> **Instructions to follow**:
Print, without alteration, the lines that extend from the one holding "Task: Select the Jack Taylor series poster" to the final line of the listing below.

<<<<

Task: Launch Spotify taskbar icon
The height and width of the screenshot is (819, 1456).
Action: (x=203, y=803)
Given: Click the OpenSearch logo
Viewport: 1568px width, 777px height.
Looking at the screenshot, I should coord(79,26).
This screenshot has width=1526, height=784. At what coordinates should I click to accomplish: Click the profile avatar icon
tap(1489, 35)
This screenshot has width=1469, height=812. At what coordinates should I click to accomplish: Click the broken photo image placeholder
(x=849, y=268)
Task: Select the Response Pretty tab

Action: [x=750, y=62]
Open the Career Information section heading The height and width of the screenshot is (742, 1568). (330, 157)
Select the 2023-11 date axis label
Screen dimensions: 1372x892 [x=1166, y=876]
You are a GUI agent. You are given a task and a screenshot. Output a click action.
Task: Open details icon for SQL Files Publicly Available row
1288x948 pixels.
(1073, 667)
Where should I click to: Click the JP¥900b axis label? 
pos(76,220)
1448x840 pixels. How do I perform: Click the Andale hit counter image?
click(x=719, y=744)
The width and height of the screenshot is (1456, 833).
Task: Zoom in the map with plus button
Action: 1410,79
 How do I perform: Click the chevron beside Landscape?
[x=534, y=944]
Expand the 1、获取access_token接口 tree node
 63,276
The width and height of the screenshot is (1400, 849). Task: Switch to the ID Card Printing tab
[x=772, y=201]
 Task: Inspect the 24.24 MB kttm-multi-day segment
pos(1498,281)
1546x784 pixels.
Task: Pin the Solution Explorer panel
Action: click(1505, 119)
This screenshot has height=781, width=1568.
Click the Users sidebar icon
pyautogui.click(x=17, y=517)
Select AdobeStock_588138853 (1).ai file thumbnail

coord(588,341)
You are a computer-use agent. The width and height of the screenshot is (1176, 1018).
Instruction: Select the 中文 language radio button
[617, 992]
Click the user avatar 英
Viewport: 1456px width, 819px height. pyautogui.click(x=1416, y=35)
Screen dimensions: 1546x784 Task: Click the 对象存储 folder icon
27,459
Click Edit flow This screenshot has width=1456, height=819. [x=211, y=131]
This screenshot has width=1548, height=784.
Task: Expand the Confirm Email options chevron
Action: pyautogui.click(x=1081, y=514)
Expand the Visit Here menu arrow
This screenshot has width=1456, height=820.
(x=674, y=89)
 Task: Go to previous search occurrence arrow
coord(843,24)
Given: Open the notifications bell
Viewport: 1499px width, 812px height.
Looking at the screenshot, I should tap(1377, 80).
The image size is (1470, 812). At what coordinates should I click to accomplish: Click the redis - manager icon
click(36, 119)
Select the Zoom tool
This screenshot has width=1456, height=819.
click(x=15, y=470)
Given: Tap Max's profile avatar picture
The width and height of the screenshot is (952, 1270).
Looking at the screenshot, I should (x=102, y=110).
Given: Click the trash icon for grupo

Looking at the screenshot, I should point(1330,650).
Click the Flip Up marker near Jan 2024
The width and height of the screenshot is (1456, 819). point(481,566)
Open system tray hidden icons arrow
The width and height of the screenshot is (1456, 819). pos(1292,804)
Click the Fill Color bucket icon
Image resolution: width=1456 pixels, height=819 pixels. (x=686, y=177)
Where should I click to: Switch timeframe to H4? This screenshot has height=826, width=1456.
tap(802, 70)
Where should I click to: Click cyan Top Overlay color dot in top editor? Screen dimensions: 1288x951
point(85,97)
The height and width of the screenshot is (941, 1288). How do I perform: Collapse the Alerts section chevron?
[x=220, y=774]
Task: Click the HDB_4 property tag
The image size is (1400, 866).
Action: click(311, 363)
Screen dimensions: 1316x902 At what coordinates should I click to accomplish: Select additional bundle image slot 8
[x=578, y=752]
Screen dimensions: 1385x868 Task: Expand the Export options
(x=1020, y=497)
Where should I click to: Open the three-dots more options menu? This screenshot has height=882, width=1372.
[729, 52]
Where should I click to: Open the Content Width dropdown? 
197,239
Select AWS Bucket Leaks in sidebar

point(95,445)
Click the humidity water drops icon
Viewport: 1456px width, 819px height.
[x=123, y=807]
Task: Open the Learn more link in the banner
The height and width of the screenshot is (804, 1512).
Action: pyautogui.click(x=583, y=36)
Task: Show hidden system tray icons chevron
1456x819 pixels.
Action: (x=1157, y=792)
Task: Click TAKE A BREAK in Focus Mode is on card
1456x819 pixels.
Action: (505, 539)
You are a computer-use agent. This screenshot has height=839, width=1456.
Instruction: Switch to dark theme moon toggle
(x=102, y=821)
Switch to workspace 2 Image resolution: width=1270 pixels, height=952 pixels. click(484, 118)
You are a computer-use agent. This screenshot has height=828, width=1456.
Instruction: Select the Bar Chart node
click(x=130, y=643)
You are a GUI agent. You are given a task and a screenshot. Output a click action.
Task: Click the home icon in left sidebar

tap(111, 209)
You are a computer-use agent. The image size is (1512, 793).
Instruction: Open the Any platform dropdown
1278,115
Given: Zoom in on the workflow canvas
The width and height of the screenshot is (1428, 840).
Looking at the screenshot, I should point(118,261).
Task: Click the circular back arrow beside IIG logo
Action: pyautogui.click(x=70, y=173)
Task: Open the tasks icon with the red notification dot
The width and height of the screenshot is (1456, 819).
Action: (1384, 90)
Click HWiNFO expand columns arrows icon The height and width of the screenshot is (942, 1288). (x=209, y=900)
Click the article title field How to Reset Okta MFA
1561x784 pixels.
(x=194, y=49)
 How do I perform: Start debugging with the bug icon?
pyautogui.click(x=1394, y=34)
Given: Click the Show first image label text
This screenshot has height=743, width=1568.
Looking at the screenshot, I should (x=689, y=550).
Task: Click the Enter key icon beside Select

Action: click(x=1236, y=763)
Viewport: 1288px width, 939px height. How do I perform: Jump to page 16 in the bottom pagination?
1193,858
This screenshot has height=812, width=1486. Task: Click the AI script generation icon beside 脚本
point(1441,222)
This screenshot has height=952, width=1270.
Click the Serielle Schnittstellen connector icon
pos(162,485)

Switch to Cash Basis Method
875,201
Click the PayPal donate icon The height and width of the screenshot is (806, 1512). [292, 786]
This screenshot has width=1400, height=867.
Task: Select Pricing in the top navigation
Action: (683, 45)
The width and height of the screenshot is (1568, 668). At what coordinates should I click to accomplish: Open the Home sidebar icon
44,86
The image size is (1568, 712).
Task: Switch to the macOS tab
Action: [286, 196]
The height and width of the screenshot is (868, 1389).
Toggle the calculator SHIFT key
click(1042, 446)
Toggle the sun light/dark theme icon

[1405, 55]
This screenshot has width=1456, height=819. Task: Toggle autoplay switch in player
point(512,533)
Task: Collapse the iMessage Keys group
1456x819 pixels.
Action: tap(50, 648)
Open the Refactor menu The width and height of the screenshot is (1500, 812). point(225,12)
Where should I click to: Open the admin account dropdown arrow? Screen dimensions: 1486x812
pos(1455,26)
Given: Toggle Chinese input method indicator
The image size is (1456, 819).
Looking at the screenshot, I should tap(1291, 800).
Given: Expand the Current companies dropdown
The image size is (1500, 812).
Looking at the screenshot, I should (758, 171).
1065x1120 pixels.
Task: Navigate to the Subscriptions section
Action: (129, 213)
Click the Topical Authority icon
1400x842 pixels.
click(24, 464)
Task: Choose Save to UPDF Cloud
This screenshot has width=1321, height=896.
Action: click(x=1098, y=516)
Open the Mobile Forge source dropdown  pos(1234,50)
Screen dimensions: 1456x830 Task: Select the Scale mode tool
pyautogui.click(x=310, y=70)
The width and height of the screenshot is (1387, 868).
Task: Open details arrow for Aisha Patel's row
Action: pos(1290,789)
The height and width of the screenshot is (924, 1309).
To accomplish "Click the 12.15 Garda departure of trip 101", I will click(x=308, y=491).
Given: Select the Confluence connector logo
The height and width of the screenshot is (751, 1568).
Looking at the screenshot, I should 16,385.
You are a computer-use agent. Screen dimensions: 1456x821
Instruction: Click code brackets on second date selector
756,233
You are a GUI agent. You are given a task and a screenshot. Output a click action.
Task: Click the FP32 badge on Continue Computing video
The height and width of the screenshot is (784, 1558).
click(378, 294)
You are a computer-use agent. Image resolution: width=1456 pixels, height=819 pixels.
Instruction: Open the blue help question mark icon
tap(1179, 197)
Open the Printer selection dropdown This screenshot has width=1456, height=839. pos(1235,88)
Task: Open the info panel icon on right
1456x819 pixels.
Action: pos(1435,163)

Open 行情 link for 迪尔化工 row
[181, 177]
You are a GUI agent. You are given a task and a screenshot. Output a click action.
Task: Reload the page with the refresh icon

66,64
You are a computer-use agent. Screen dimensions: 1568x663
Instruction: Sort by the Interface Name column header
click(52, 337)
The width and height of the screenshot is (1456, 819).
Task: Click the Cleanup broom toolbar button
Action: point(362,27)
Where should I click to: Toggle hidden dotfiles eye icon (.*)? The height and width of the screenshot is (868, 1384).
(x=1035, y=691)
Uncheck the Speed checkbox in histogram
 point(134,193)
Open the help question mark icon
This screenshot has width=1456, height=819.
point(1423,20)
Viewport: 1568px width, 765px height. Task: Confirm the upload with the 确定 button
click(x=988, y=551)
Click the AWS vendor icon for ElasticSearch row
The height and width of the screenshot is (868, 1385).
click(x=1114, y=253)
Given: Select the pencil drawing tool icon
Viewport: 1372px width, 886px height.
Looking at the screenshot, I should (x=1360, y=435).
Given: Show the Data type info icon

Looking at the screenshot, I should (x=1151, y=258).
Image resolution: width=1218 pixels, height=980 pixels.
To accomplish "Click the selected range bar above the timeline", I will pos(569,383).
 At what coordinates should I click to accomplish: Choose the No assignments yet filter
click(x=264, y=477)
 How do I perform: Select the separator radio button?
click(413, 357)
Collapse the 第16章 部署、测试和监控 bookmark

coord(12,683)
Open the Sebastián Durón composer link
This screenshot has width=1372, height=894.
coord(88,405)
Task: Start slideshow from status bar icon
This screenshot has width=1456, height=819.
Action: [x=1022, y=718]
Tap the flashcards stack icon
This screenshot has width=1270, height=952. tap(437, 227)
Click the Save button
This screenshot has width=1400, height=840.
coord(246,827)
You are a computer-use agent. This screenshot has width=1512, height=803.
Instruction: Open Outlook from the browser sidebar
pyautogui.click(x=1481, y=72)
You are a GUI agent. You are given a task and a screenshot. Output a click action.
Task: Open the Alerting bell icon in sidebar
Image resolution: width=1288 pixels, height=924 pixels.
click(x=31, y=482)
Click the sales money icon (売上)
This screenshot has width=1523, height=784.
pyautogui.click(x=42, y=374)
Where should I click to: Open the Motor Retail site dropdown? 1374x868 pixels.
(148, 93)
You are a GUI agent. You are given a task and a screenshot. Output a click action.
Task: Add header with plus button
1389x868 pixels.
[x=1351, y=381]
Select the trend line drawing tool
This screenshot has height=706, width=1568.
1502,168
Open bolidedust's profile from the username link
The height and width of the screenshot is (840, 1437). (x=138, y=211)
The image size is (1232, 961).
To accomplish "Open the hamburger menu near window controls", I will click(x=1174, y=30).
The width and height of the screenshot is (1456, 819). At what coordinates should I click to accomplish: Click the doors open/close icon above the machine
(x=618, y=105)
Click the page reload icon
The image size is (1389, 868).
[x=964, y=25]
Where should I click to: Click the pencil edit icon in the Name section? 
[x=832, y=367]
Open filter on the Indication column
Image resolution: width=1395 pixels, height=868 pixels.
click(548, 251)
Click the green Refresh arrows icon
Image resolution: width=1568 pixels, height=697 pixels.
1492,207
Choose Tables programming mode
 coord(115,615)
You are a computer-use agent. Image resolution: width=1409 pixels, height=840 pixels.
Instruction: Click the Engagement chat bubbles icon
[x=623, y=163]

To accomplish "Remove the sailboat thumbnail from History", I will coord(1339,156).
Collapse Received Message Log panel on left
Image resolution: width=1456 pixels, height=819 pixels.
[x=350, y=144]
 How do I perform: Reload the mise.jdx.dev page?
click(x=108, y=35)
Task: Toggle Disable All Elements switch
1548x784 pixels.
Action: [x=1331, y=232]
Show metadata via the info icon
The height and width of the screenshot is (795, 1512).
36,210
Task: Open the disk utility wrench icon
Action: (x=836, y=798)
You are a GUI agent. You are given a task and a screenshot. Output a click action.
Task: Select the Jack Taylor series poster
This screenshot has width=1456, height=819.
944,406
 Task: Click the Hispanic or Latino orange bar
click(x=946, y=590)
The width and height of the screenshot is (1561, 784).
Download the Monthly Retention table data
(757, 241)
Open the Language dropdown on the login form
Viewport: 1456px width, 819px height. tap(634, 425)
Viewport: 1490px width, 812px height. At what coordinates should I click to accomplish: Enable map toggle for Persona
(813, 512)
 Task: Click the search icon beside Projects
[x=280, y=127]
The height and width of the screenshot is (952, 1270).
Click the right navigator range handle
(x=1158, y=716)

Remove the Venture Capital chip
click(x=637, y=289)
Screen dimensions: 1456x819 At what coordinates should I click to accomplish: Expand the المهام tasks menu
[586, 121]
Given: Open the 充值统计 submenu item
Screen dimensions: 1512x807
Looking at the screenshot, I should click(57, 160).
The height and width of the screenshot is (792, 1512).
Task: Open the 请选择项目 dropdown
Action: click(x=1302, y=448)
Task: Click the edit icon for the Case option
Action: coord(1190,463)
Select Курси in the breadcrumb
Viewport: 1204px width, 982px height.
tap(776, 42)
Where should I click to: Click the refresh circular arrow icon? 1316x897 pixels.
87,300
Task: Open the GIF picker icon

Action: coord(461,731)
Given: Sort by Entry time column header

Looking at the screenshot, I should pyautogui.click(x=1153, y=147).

>>>>

> **Answer to the problem**:
Task: Select the Jack Taylor series poster
This screenshot has width=1456, height=819.
944,406
 Task: Click the Hispanic or Latino orange bar
click(x=946, y=590)
The width and height of the screenshot is (1561, 784).
Download the Monthly Retention table data
(757, 241)
Open the Language dropdown on the login form
Viewport: 1456px width, 819px height. tap(634, 425)
Viewport: 1490px width, 812px height. At what coordinates should I click to accomplish: Enable map toggle for Persona
(813, 512)
 Task: Click the search icon beside Projects
[x=280, y=127]
The height and width of the screenshot is (952, 1270).
Click the right navigator range handle
(x=1158, y=716)

Remove the Venture Capital chip
click(x=637, y=289)
Screen dimensions: 1456x819 At what coordinates should I click to accomplish: Expand the المهام tasks menu
[586, 121]
Given: Open the 充值统计 submenu item
Screen dimensions: 1512x807
Looking at the screenshot, I should click(57, 160).
The height and width of the screenshot is (792, 1512).
Task: Open the 请选择项目 dropdown
Action: click(x=1302, y=448)
Task: Click the edit icon for the Case option
Action: coord(1190,463)
Select Курси in the breadcrumb
Viewport: 1204px width, 982px height.
tap(776, 42)
Where should I click to: Click the refresh circular arrow icon? 1316x897 pixels.
87,300
Task: Open the GIF picker icon

Action: coord(461,731)
Given: Sort by Entry time column header

Looking at the screenshot, I should pyautogui.click(x=1153, y=147).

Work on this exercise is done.